## What the task asks
Each line from the one with "1568x568 pixels. How" through the end of the records below should be transcribed exactly, and each picture should be skipped.

*** Data ***

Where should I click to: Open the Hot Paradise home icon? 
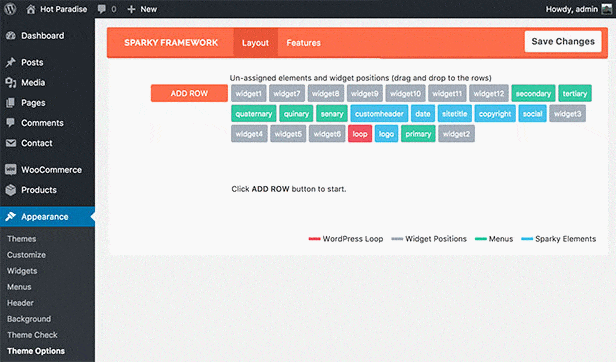tap(31, 9)
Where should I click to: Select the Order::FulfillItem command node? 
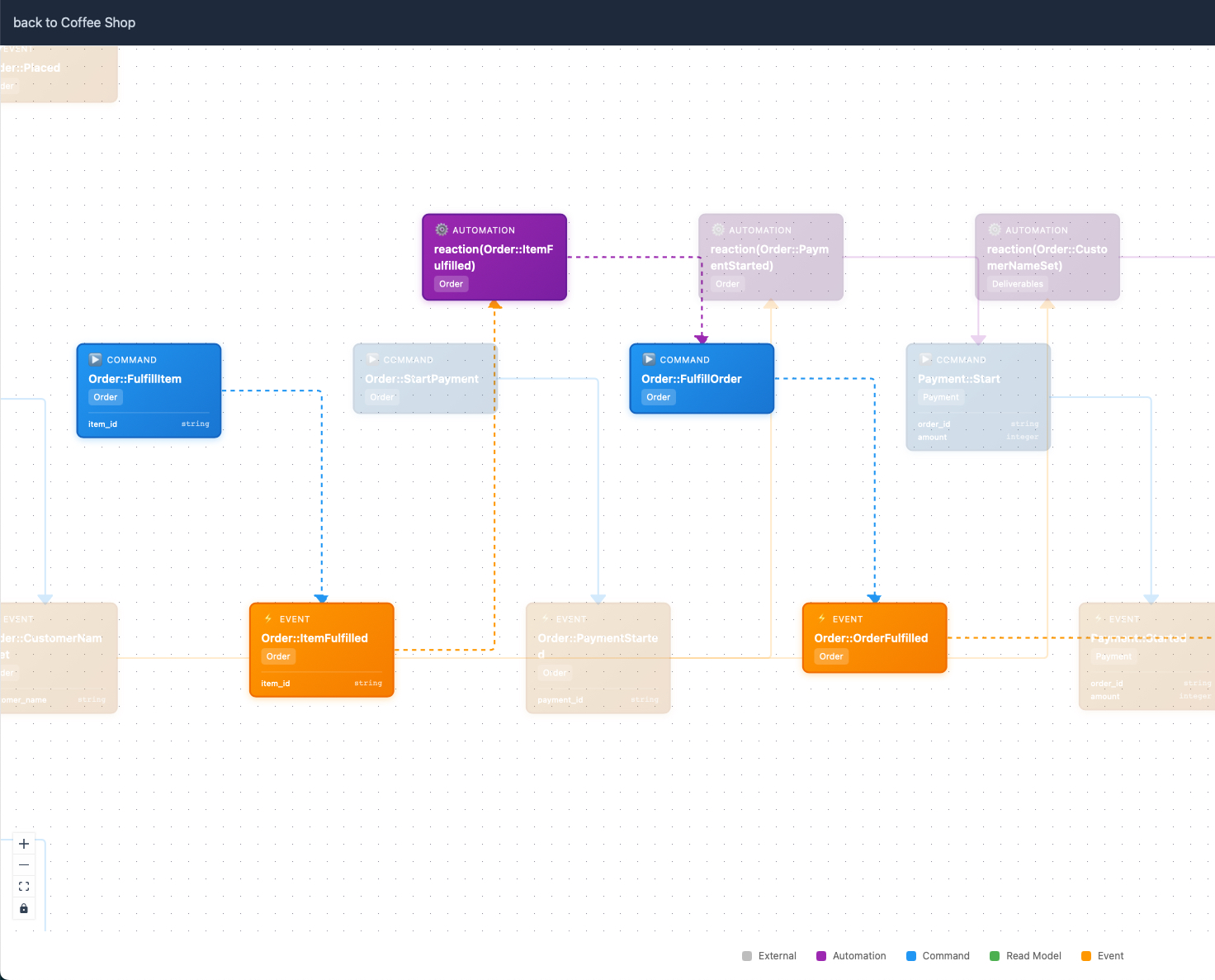click(x=149, y=380)
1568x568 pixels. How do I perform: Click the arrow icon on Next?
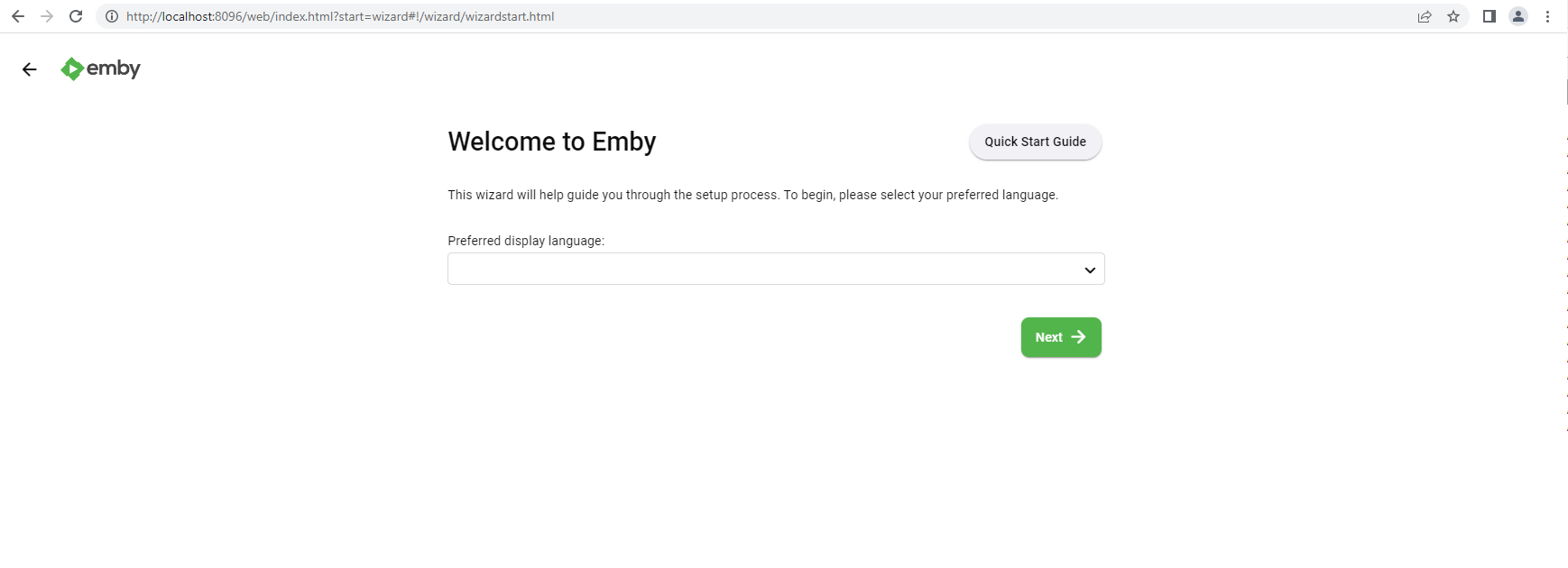1078,337
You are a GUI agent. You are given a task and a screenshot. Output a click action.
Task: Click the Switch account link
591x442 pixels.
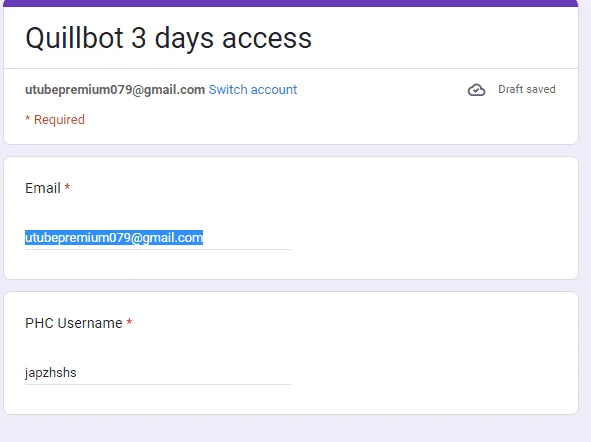click(253, 90)
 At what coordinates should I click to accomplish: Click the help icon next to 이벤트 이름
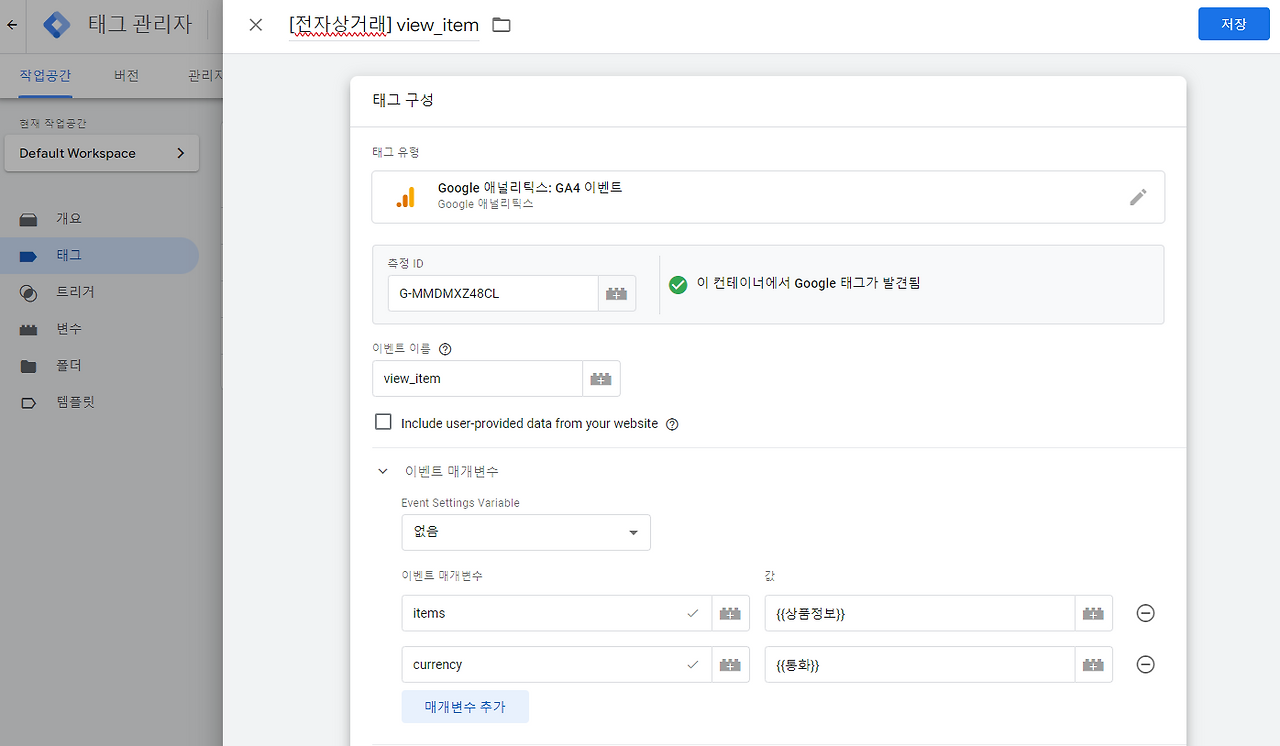point(444,348)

***

## Response box
1568x568 pixels. How do I perform: Click the arrow icon on Next?
1078,337
You are a GUI agent. You are given a task and a screenshot. Output a click action.
Task: Click the Switch account link
591x442 pixels.
click(253, 90)
 At what coordinates should I click to accomplish: Click the help icon next to 이벤트 이름
point(444,348)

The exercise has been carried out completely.